Of course, there are people who still think this is a bad habit. There are still people who tell me it's a habit that should be broken. But I just think about my daughter, the one whose back I'll never rub until she falls asleep. The one who we won't walk back to bed at 3 a.m. and lay with until morning. The one who will never ask us to rock her to sleep or request lullabies for us to sing her. I think of my daughter whose hair I will never breathe in, whose breaths I will never see. And I know that I'm right and that what everyone else considers a bad habit is really a gift that I am so unbelievably grateful for.
Loss does this a lot, at least for me. It takes away the doubt and worry that I had previously been racked with. I stopped caring what other people thought. I stopped wondering if I was doing things the right way.

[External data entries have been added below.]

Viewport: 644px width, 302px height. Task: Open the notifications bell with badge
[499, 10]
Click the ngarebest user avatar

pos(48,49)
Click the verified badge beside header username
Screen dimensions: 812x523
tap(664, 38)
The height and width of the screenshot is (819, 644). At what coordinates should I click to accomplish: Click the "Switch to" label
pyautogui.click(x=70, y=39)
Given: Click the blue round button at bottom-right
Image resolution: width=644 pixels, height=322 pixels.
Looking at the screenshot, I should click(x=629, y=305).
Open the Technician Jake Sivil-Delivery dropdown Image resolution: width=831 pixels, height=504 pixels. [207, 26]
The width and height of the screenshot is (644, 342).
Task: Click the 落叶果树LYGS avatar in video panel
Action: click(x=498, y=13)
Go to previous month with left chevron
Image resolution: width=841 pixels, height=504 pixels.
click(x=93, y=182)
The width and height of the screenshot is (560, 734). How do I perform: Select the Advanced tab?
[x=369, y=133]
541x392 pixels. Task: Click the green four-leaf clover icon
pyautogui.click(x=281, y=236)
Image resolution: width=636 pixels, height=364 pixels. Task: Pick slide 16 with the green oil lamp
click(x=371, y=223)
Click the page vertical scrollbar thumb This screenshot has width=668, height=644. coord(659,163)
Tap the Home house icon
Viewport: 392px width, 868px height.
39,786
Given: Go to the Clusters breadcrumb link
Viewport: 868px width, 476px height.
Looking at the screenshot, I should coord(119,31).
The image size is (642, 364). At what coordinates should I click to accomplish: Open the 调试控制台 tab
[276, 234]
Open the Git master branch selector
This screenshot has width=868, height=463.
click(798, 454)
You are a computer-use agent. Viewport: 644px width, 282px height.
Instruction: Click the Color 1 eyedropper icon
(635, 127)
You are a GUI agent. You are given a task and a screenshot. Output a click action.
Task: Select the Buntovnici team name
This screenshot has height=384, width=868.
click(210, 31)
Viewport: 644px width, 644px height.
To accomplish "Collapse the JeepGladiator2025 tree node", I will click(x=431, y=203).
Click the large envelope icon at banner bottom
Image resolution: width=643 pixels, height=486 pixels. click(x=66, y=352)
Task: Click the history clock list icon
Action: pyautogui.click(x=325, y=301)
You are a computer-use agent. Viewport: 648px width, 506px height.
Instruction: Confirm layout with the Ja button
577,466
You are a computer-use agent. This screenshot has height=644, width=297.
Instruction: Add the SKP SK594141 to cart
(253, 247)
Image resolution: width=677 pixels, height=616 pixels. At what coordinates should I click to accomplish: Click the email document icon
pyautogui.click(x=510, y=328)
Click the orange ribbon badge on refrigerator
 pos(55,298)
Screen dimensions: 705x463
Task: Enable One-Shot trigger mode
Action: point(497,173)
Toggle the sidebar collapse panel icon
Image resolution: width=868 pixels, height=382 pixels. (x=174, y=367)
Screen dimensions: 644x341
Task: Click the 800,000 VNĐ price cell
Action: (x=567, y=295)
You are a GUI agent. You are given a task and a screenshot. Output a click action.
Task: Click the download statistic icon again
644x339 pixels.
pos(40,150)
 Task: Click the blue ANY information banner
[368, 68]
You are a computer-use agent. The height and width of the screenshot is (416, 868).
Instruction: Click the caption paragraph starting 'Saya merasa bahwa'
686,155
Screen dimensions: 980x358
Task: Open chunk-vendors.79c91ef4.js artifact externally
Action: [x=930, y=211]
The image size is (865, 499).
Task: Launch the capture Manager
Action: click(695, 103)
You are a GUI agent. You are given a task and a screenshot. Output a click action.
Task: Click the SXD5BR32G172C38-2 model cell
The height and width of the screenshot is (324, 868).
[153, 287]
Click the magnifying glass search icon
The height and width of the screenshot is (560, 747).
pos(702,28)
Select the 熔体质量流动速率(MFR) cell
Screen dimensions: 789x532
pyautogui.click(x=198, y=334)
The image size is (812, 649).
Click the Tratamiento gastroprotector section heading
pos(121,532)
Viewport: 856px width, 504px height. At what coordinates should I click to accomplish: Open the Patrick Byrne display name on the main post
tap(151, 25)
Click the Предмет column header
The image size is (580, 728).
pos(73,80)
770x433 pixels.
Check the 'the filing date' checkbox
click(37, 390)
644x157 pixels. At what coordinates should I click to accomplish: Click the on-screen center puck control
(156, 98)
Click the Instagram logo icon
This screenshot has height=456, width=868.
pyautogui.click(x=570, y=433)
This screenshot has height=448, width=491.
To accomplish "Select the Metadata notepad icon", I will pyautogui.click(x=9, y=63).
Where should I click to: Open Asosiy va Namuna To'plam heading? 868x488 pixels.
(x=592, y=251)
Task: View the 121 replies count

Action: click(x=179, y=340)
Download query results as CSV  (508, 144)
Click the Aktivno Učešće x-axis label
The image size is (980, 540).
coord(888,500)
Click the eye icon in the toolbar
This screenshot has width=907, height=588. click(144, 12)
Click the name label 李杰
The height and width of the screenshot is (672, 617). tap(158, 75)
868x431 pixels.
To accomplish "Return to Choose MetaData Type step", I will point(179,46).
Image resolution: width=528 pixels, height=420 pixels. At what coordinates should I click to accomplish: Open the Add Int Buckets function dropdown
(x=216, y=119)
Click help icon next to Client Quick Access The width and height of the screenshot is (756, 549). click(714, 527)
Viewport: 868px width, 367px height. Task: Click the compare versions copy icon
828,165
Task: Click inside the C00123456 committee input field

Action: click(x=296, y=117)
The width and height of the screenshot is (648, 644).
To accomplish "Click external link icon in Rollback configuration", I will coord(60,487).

I realized that it's okay if Ethan wets the bed until he's 12 because he's there to wet those sheets and add to our laundry piles. It's okay if he needs me to hold him and carry him even though obnoxious strangers in restaurants like to point out he's "too old" to be held. I realized that it's perfectly okay for Ethan to spend the days with me and in my care because I can provide him with what needs at this point in his life and he is here for me to provide him with those things. My daughter will never get a lunch carved into silly shapes. She will never get to lay next to her mommy or daddy at nighttime. She will never get to do a tot tray or play with a sensory bin that I've stayed up all night preparing despite earning the reputation as a "Pinterest mom." And so I'm okay with it and any other name anyone wants to call me -- because those names, they're all a gift that I'm never going to take for granted.